Source: GRAM report, The Lancet, January 2022
This global study analyzing clinical, microbiological and therapeutic data on AMR is published in the scientific journal “The Lancet”. The aim of this research is to highlight the data collected to give governments and health systems the means to better care for patients while reducing bacterial resistance.
The Mérieux Foundation participated in this study and its publication in the scientific journal as part of the TSARA project, as a referent for Madagascar, which was until now one of the last countries absent.
This international research made it possible to meet the following objectives:
- Explore these compelling new findings on the global burden of AMR and regional patterns and trends for over 88 pathogen-drug combinations;
- Consider how data can be harnessed to support governments, health systems and civil society to act and reduce the human-cost of AMR;
- Identify immediate actions that can help countries around the world protect their health systems against the threat of AMR;
- Celebrate the global collaboration and hundreds of data partnerships that made this study possible.
Antimicrobial resistance (AMR) represents a growing threat to global public health by endangering the prevention and treatment of bacterial diseases.

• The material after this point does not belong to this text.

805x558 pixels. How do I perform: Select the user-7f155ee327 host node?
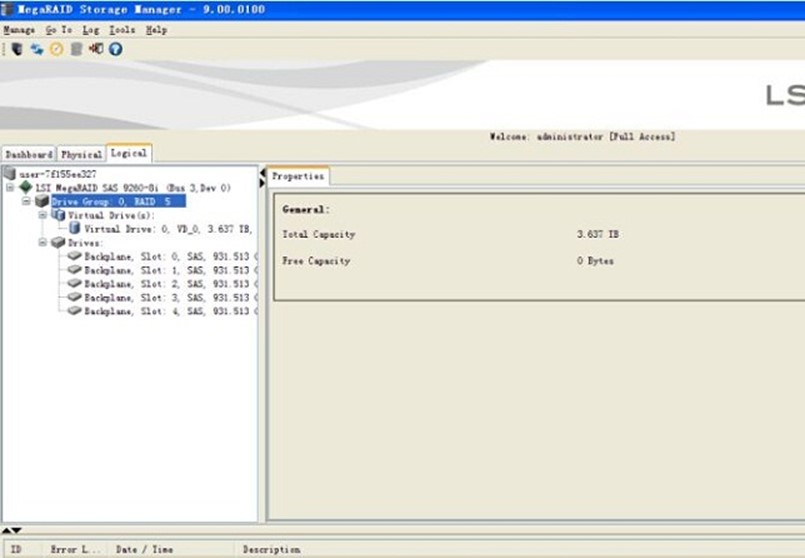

In 2019, 1.27 million deaths were counted due to bacterial AMR and 4.95 million deaths associated with AMR in combinations of pathogens and drugs evaluated in this study. At the regional level, the all-age death rate was highest in the sub-Saharan African regions and lowest in Australasia.
Lower respiratory and bloodstream infections were each associated with more than 1.5 million resistance-related deaths in 2019, making them the most burdensome infectious syndromes. The six leading pathogens (in order by number of deaths with AMR: Staphylococcus aureus, Escherichia coli, Klebsiella pneumoniae, Streptococcus pneumoniae, Acinetobacter baumannii, and Pseudomonas aeruginosa) were responsible for 973,000 deaths due to AMR and 3.70 million deaths associated with AMR in 2019.
Whether death is associated with resistance or due directly to resistance, AMR is a leading cause of death around the world, with the highest burdens found in low-income settings. Understanding the burden of AMR and the leading pathogen–drug combinations contributing to that burden globally is critical to making informed and location-specific policy decisions around AMR prevention, control, and treatment. This study will allow policy makers to evaluate AMR policies and prioritize strategies that address the most important pathogen–drug combinations in the most heavily impacted and vulnerable locations.
About TSARA
The TSARA project was launched in 2018 as part of a research cooperation between the Mérieux Foundation and the University of Oxford. Its objective is to limit the development and transmission of bacterial resistance by offering the best possible care to hospital patients in Madagascar.
TSARA therefore targets one of the main causes of bacterial multi-resistance: the excessive consumption of antibiotics (+35% worldwide between 2000 and 2010 according to a publication in the Lancet Infectious Diseases/2014).
TSARA draws on synergies of expertise between laboratory and clinical staff in hospitals to rationalize the prescription of antibiotics. In practice, this involves enhancing coordination between the results of microbiological analyses and the prescription of antibiotics by doctors. The project is operating at five hospitals: three university hospitals in Antananarivo, one in Toamasina and one in Fianarantsoa. Initiative awarded the International Society for Infectious Diseases Innovation Award in Antibiotic Stewardship. The project will be extended to the 13 laboratories of the RESAMAD network during 2022.
Initial results demonstrate that in a significant proportion of cases, antibiotics prescribed in a probabilistic way were not effective according to data from the antibiogram and the de-escalation possible in a large proportion of treatments. In concrete terms, physicians modified the majority of their initial probabilistic antibiotic treatments.
TSARA is an operational project with an innovative approach and is set to be rolled out rapidly to other countries in which the Foundation operates.